→ **Exercise details**
Set down exactly the lines running from the line with "Instruction: Open the" to the end of the listing below, both ends included.

→ **Working data**
☆ ☆ ☆ ☆
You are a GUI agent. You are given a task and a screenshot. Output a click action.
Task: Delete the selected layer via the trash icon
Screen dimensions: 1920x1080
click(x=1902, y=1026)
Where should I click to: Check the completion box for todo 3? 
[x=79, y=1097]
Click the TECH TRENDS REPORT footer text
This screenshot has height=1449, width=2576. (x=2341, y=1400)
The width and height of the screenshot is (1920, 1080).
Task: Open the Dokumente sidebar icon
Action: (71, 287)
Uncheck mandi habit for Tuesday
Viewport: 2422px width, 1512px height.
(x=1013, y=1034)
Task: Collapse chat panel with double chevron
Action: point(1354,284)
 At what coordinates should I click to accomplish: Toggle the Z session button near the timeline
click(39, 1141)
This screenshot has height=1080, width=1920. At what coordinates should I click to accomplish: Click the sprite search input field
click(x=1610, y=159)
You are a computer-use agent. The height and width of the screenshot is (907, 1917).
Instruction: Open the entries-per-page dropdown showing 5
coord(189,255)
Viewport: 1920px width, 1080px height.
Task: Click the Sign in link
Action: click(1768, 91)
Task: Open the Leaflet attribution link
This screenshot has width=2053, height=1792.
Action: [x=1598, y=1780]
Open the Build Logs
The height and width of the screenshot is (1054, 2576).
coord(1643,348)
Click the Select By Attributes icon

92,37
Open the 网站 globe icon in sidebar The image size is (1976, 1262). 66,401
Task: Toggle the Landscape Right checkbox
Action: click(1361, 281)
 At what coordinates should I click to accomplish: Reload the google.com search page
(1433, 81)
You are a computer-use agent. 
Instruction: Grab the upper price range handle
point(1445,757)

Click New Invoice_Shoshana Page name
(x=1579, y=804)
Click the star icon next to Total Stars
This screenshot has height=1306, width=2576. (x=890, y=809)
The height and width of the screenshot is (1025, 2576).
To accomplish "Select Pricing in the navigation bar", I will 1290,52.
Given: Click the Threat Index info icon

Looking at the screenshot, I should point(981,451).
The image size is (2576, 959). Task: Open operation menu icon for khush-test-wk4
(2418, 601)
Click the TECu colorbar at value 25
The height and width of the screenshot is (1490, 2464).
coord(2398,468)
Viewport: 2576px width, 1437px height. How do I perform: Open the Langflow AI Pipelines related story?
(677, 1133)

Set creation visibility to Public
☆ ☆ ☆ ☆
→ **Output of the task**
Instruction: Open the entries-per-page dropdown showing 5
coord(189,255)
Viewport: 1920px width, 1080px height.
Task: Click the Sign in link
Action: click(1768, 91)
Task: Open the Leaflet attribution link
This screenshot has width=2053, height=1792.
Action: [x=1598, y=1780]
Open the Build Logs
The height and width of the screenshot is (1054, 2576).
coord(1643,348)
Click the Select By Attributes icon

92,37
Open the 网站 globe icon in sidebar The image size is (1976, 1262). 66,401
Task: Toggle the Landscape Right checkbox
Action: click(1361, 281)
 At what coordinates should I click to accomplish: Reload the google.com search page
(1433, 81)
You are a computer-use agent. 
Instruction: Grab the upper price range handle
point(1445,757)

Click New Invoice_Shoshana Page name
(x=1579, y=804)
Click the star icon next to Total Stars
This screenshot has height=1306, width=2576. (x=890, y=809)
The height and width of the screenshot is (1025, 2576).
To accomplish "Select Pricing in the navigation bar", I will 1290,52.
Given: Click the Threat Index info icon

Looking at the screenshot, I should point(981,451).
The image size is (2576, 959). Task: Open operation menu icon for khush-test-wk4
(2418, 601)
Click the TECu colorbar at value 25
The height and width of the screenshot is (1490, 2464).
coord(2398,468)
Viewport: 2576px width, 1437px height. How do I perform: Open the Langflow AI Pipelines related story?
(677, 1133)

Set creation visibility to Public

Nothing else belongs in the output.